## [Dataset entries]
■ ■ ■ ■ ■ ■ ■

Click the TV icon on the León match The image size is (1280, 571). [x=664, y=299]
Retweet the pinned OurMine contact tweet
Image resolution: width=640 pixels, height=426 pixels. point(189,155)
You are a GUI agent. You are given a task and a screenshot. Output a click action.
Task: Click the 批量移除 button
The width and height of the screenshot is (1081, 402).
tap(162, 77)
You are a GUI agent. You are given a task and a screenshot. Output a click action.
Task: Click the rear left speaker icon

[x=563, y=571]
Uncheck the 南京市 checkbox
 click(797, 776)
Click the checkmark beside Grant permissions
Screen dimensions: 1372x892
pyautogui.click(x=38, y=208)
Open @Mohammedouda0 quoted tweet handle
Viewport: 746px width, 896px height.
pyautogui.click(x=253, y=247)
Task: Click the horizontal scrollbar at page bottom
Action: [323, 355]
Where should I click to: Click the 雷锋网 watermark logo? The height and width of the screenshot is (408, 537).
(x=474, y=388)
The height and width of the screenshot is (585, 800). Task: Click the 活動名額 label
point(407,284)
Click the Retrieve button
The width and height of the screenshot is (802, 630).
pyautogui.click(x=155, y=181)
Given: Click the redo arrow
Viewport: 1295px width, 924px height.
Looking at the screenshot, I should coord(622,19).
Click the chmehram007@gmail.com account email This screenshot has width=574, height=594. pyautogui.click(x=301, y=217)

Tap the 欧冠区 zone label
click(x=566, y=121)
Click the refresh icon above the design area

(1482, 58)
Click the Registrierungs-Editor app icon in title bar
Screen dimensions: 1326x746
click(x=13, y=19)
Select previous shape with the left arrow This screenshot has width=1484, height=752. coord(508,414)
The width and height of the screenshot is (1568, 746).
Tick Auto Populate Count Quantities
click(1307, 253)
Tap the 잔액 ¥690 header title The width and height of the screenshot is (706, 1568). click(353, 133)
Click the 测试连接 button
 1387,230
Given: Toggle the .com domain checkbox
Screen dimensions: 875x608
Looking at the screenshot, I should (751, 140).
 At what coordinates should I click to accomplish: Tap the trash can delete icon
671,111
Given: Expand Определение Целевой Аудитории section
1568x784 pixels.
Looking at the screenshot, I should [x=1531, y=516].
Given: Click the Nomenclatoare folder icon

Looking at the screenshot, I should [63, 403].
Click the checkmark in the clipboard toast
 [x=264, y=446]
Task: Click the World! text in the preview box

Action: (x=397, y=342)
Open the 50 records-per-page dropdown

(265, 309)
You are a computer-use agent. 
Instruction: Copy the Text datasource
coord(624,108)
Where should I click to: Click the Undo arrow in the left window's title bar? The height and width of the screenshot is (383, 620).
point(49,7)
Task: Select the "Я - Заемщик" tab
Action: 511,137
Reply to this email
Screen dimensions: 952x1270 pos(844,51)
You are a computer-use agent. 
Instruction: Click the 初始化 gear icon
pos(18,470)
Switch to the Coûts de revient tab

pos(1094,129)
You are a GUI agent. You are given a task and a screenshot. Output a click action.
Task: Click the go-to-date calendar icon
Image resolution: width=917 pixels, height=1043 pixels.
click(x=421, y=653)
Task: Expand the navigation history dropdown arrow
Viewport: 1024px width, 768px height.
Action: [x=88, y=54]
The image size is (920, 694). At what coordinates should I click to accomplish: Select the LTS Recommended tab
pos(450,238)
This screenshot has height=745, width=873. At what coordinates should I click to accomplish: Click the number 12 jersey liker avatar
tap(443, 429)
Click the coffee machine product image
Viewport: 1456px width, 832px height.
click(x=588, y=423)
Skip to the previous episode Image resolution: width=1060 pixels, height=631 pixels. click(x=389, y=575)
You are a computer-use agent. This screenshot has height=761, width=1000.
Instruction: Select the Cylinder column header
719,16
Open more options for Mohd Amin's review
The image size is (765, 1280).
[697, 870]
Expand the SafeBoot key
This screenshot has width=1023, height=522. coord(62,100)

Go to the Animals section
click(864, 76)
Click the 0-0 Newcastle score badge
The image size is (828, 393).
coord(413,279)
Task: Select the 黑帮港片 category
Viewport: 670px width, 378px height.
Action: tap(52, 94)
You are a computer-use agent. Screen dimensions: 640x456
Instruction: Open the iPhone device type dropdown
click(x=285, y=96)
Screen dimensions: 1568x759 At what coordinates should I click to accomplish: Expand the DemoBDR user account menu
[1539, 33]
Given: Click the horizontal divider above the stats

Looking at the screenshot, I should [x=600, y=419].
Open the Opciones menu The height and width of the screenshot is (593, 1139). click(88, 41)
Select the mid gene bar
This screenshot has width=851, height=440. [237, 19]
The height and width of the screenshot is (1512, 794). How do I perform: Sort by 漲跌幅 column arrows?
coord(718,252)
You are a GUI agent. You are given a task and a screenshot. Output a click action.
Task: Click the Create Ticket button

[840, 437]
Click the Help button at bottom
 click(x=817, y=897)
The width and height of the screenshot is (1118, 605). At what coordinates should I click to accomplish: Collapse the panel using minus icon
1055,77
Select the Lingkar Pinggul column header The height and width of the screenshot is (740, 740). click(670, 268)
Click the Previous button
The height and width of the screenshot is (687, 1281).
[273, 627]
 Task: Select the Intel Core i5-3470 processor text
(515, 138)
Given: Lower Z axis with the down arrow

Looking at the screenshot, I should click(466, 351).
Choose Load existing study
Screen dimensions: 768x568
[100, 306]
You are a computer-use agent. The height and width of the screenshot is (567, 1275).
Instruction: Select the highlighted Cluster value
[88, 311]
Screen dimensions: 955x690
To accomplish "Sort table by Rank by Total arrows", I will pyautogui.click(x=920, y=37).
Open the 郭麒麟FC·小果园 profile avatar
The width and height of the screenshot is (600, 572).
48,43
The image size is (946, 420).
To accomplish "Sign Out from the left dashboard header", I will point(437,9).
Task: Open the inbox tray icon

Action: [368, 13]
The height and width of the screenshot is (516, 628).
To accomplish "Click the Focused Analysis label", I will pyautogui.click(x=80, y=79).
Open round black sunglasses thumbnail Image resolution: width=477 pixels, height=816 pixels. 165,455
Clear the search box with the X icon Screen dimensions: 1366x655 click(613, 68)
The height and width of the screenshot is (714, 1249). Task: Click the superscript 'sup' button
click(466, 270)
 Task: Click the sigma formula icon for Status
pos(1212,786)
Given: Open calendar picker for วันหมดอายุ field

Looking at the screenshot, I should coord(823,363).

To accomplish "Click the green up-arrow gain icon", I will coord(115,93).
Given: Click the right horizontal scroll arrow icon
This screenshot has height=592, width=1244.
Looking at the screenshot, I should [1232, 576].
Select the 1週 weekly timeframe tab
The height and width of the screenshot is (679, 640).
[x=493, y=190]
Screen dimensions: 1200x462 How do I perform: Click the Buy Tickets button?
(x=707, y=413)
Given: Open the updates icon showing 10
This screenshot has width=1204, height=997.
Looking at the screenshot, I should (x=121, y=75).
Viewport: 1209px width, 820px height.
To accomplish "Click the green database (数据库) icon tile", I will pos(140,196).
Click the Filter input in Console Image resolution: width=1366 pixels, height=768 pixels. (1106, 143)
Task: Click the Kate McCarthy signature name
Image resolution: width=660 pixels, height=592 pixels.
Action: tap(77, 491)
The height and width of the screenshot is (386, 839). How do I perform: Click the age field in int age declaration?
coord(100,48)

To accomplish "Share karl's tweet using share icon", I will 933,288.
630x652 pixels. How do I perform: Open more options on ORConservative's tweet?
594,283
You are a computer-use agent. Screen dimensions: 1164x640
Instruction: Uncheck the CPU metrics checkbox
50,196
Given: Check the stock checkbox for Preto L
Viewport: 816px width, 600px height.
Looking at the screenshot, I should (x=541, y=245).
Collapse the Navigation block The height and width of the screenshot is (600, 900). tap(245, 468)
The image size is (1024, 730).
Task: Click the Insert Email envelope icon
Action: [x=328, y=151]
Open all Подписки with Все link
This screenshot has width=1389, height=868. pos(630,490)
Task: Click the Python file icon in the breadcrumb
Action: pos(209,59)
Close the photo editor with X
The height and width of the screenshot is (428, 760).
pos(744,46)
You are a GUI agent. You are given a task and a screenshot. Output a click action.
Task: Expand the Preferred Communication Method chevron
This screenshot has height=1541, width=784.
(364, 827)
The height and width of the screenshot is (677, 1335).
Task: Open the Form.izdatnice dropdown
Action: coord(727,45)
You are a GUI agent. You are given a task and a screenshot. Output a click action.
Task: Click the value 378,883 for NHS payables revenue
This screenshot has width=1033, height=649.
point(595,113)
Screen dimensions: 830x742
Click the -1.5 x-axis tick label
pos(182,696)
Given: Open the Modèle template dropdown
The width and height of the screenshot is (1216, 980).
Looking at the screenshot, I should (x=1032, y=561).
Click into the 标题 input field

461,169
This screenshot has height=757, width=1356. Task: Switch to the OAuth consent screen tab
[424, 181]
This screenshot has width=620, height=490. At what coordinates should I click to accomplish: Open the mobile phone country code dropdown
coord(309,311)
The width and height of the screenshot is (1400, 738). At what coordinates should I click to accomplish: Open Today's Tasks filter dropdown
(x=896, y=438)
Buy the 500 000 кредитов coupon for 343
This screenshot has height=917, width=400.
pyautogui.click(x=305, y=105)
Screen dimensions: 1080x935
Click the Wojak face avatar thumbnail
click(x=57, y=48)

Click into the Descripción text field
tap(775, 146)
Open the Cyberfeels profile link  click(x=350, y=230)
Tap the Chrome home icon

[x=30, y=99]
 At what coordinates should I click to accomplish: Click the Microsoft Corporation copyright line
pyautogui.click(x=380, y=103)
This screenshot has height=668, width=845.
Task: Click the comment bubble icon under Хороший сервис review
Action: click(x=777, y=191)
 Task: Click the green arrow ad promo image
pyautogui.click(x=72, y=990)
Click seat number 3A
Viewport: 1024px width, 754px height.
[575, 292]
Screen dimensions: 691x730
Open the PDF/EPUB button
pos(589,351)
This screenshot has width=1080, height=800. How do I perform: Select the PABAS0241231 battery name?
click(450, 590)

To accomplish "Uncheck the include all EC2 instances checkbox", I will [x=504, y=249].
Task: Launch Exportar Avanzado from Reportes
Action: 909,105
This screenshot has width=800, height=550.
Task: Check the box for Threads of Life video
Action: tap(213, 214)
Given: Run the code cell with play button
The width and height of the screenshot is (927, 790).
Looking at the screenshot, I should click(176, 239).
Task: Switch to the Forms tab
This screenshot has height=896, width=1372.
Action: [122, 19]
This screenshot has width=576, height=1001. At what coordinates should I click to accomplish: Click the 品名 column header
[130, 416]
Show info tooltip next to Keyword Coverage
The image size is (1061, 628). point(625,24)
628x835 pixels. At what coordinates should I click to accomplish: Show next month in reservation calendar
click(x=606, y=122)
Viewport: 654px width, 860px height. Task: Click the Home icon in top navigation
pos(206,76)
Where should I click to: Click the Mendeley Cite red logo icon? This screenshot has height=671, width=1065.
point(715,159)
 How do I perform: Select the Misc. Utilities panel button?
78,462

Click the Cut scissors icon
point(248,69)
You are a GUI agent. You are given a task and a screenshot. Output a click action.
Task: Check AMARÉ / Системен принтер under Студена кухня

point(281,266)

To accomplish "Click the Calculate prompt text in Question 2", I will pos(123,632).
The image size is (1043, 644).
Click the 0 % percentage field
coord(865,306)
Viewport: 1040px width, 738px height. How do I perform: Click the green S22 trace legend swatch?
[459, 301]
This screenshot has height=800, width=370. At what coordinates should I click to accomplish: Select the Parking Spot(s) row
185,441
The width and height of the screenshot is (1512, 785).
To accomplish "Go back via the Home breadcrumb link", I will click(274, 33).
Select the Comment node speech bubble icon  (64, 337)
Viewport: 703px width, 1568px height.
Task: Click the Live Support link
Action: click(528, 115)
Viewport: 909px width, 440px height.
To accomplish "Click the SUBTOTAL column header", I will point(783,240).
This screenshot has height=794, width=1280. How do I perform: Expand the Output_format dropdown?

■ ■ ■ ■ ■ ■ ■

## [WORK ITEM]
Copy out each line of the data containing the string "computer".

## [WRITTEN RESPONSE]
You are a computer-use agent. 
You are a computer-use agent. 
You are a computer-use agent. This screenshot has height=761, width=1000.
You are a computer-use agent. Screen dimensions: 640x456
You are a computer-use agent. The height and width of the screenshot is (567, 1275).
You are a computer-use agent. Screen dimensions: 1164x640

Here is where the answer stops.